# Stated exercise
Reproduce the entries verbatim, starting at the line containing "Close the slide thumbnail pane" and continuing through the end of the entries, with both ends included. Omit the pictures from your output.

# Given data
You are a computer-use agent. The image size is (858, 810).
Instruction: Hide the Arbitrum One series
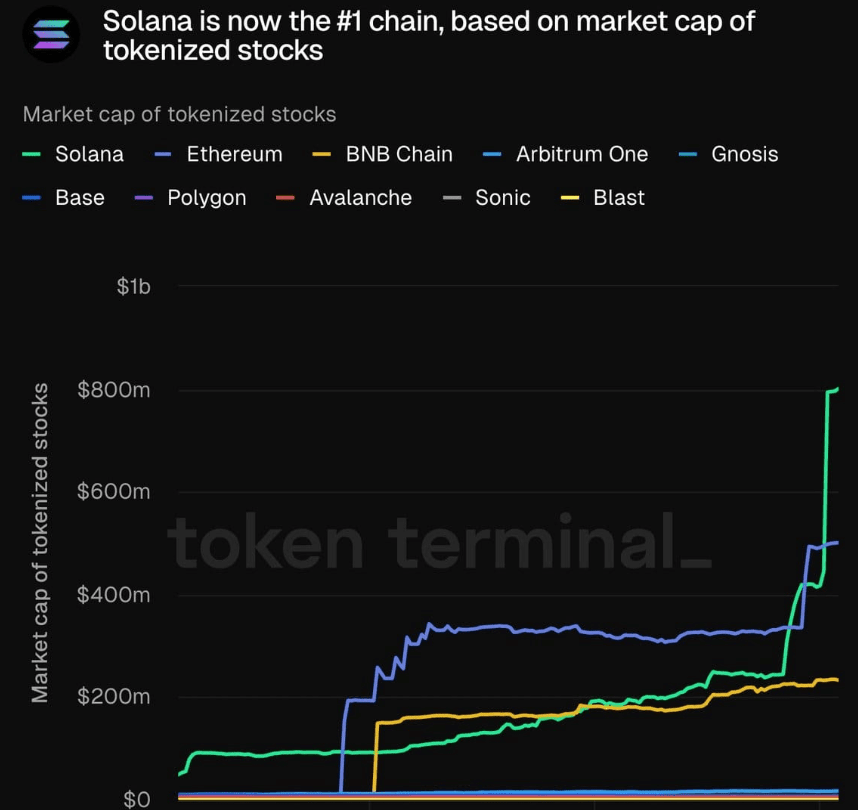pos(581,154)
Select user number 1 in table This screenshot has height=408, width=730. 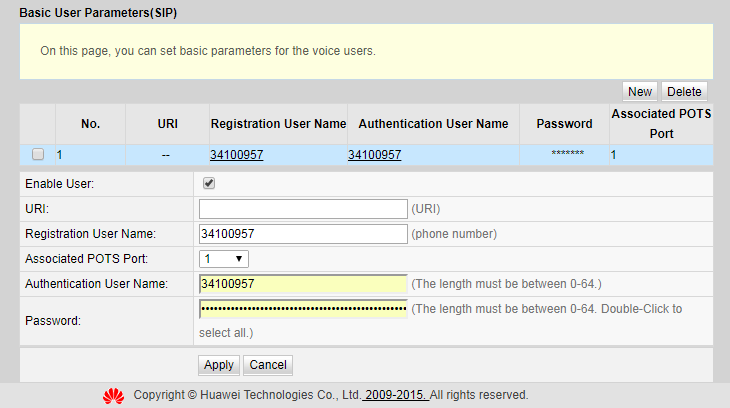(59, 155)
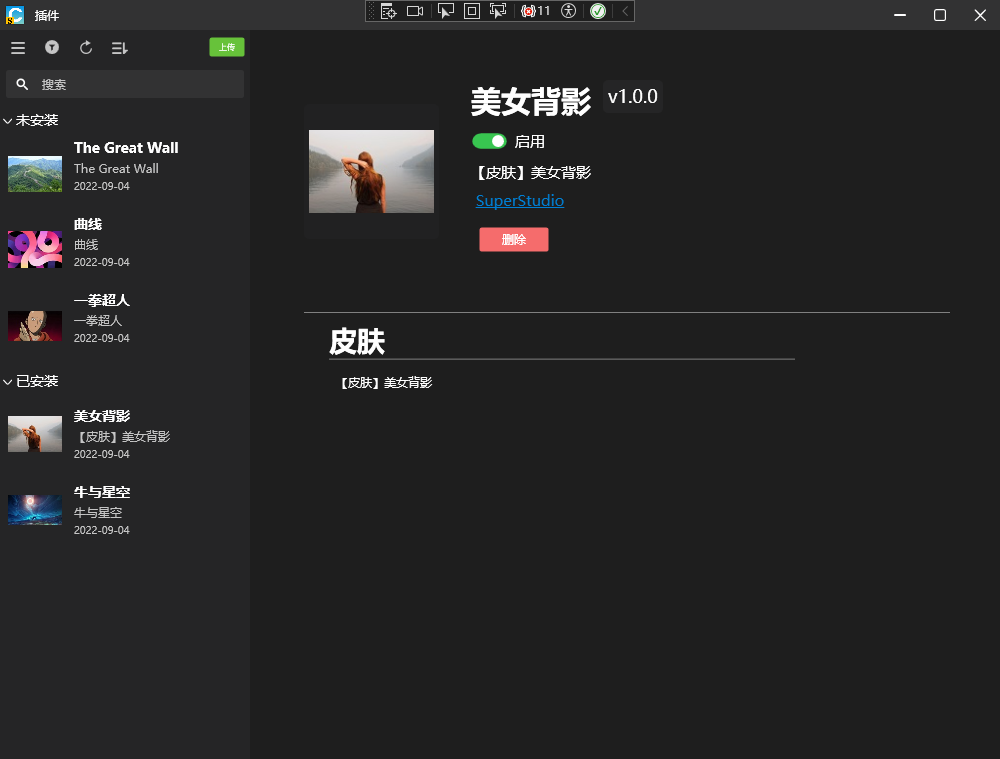
Task: Click the green checkmark icon in the toolbar
Action: pyautogui.click(x=597, y=13)
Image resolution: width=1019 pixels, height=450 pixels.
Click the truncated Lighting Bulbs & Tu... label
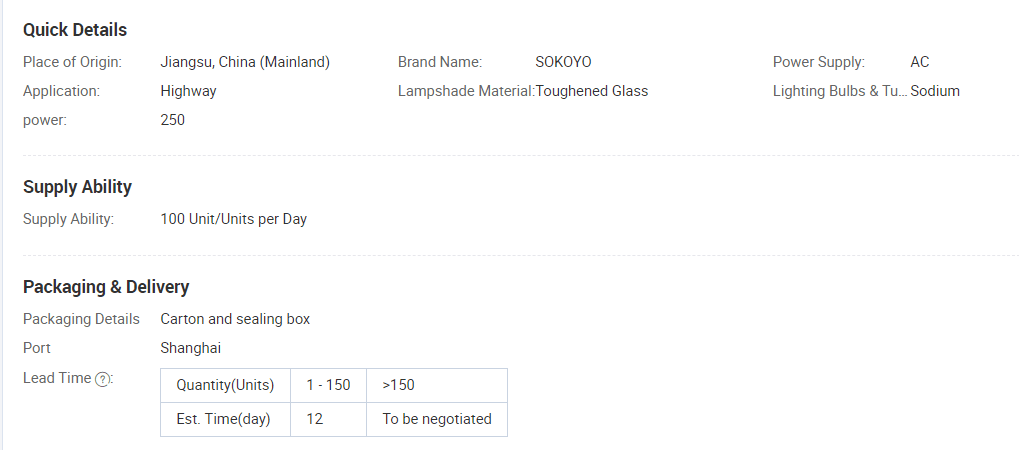pyautogui.click(x=840, y=91)
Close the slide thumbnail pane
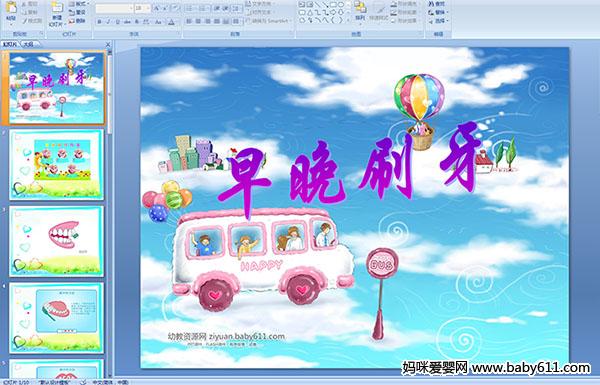Image resolution: width=600 pixels, height=385 pixels. 108,45
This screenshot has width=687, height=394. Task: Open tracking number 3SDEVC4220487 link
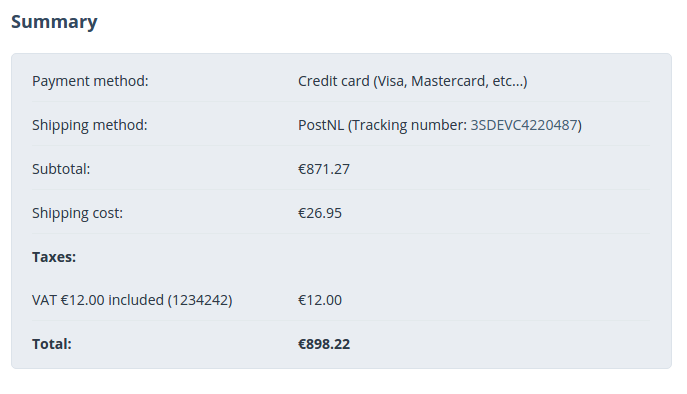(x=524, y=125)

# Written solution
Close the slide thumbnail pane
Image resolution: width=600 pixels, height=385 pixels. 108,45
This screenshot has width=687, height=394. Task: Open tracking number 3SDEVC4220487 link
(x=524, y=125)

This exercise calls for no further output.